Но это долго после. А пока, держась за руки, как семнадцать лет назад, они шли по предвоенному бытию. В Москве их встретили удивленно и обрадованно. Так обычно встречают первые студенческие браки. Случилось в шутку, а потом всерьез заняться... Долго приискиваю окончание фразы. Пожалуй, лучше всего, без оглядки, с бухты-барахты: заняться рожденьем новой поэтессы. Нина стихов не сочиняла. Почему бы не сочинить за нее? Тем более что нужно перетащить ее из ИФЛИ в Литинститут, куда без стихов не принимают. На первых порах нам в этом помогал близкий товарищ, но вскоре отстал, видя, что дело идет и без него. А мы, подогреваемые неугасшим жаром давних мистификаций от Клары Газуль до Черубины де Габриак, стали, хохоча, разыгрывать веселую игру. Что двигало нами? Молодость и беззаботность. Ведь основным мотивом перехода из ИФЛИ было отсутствие стипендии, которую перестали выдавать Нине, получившей в новобрачной кутерьме две тройки на зимней сессии.
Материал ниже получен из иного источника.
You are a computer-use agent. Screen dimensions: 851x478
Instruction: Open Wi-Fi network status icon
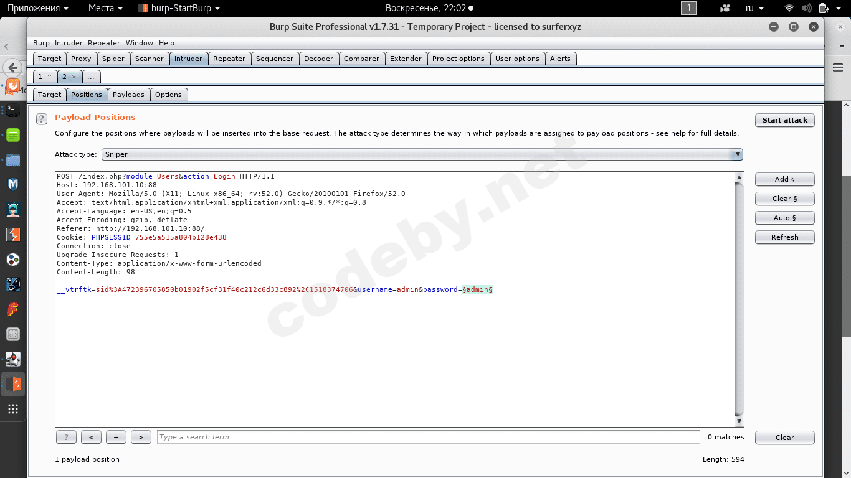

Очень многим заморочили мы голову. По принятому обычаю новая поэтесса стала читать стихи для знакомства и оценки старым поэтам. Ни одному из них не было тогда пятидесяти, но нам они казались людьми преклонного возраста. Асеев, Сельвинский, Луговской, Кирсанов... Кстати говоря, последний, совсем незадолго до смерти, остановил меня в ЦДЛ и, заговорщицки щурясь, сказал: «А я, знаете, разыскал в давних папках стихи той поэтессы. Ну, знаете, за которую вы сочиняли». Седым одуванчиком склонил он голову набок, плутовски поглядывая на меня. Семен Исаакович любил подобные кунштюки, и, когда мистификация пришла к завершению, ему, одному из первых, я сообщил об истине.
Стихи поэтессы нравились, она безо всякого труда была принята в Литинститут. Надо подчеркнуть, что творческий ее образ, по нашему замыслу, вырастал из действительного облика двадцатилетней искусствоведки, экскурсовода, гида. Конечно, приходилось писать с учетом ахматовской и цветаевской поэзии, но чаще отталкиваясь от них, а если приближаясь, то с необходимой корректировкой. Почему я говорю «мы», ведь Нина стихов не сочиняла? Да потому, что каждая строфа, а то и строка выверялась на слух вместе с ней, ее интонация сквозила в любом стихотворении, написанном от лица поэтессы. Для примера приведу одно из наиболее часто читавшихся стихотворений:
В ТРЕТЬЯКОВКЕ
Ну, что мне делать неприрученной,
Когда опять вести поручено
Два коллектива брадобреев
По Третьяковской галерее.
И я веду свою экскурсию
По удивительным по залам,
Где запорожцы пишут в Турцию
И где грозят еще хазарам.
Где вырублены и где срублены
Хлыстовским срубом рамы Врубелевы
И где горят его полотнища,
Как изуверовские огнища.
И вдоль стрельцов, и вдоль Березова,
Где за боярыней Морозовой
Глаза бабенок черномазых
Предвосхищают Карамазовых.
Где в праславянскую Америку
Играют Рюрики у Рериха,
Где размалеванной малявою
Кружится красный холст Малявина.
Я объясняю и распутываю,
Устану за день и, расслабленная,
Лаврушинским. В Московский март.
В распутицу,
Где краски красочней прославленных.
Сверстникам новая поэтесса тоже пришлась по душе. Данин (он представлял тогда молодую критику) безудержно хохотал над строками ‹«где в праславянскую Америку играют Рюрики у Рериха». Павел Коган, поругивая некоторую легкомысленность стихов, одобрительно отзывался о самостоятельности почерка поэтессы. Кульчицкий свое отношение выразил в одной фразе: «Нашего полку прибыло».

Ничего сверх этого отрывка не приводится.